A Tutorial on Bayesian Optimization of Expensive Cost Functions, with Application to Active User Modeling and Hierarchical Reinforcement Learning
Eric Brochu, Vlad M. Cora, Nando de Freitas

TL;DR
This tutorial explains Bayesian optimization for expensive functions, illustrating its application to active user modeling and hierarchical reinforcement learning, highlighting its benefits and limitations.
Contribution
It provides a comprehensive tutorial on Bayesian optimization and introduces two detailed extensions with experimental results.
Findings
Effective in optimizing expensive functions
Useful for active user modeling with preferences
Applicable to hierarchical reinforcement learning
Abstract
We present a tutorial on Bayesian optimization, a method of finding the maximum of expensive cost functions. Bayesian optimization employs the Bayesian technique of setting a prior over the objective function and combining it with evidence to get a posterior function.
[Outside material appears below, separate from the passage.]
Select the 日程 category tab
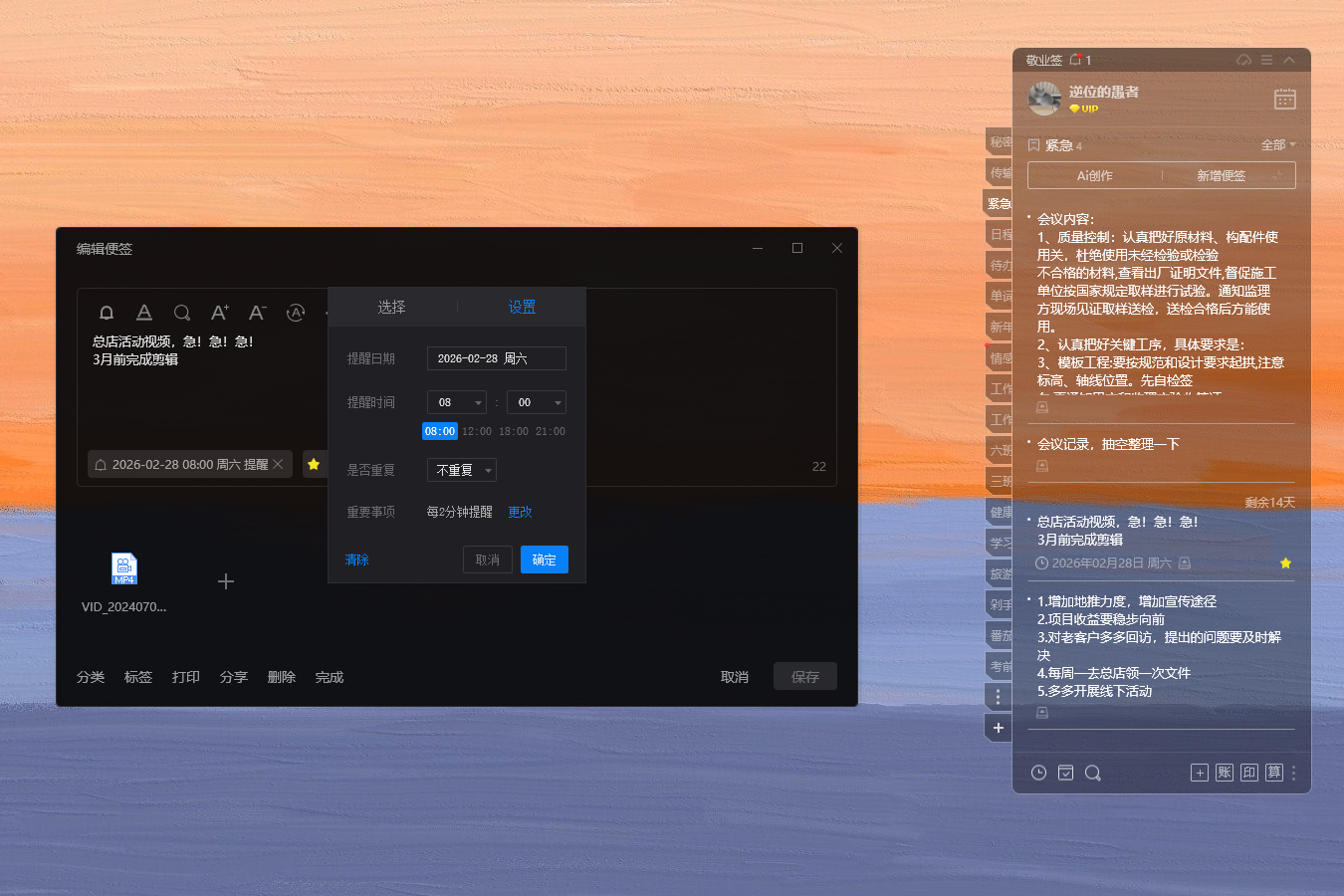1344x896 pixels. 999,233
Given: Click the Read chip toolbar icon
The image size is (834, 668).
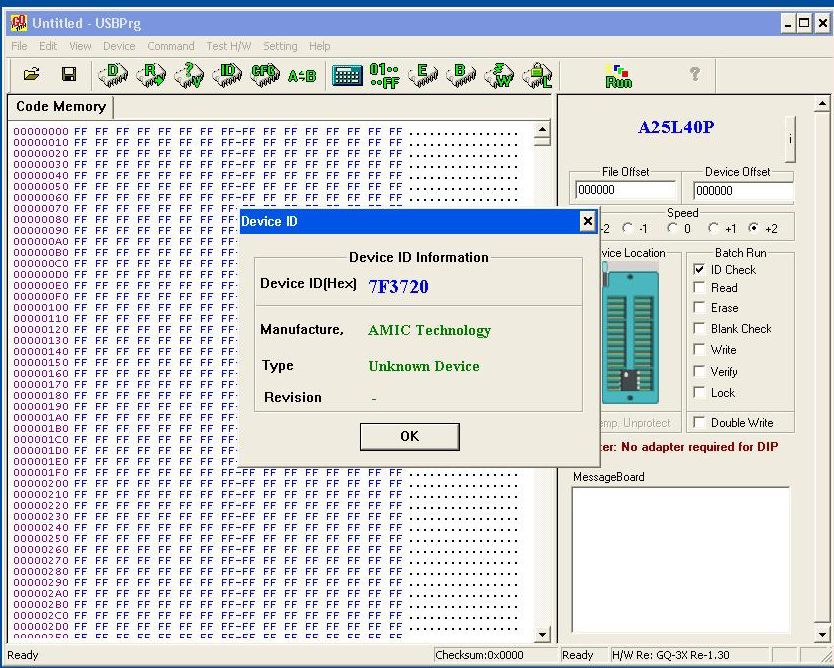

This permits a utility-based selection of the next observation to make on the objective function, which must take into account both exploration (sampling from areas of high uncertainty) and exploitation (sampling areas likely to offer improvement over the current best observation). We also present two detailed extensions of Bayesian optimization, with experiments---active user modelling with preferences, and hierarchical reinforcement learning---and a discussion of the pros and cons of Bayesian optimization based on our experiences.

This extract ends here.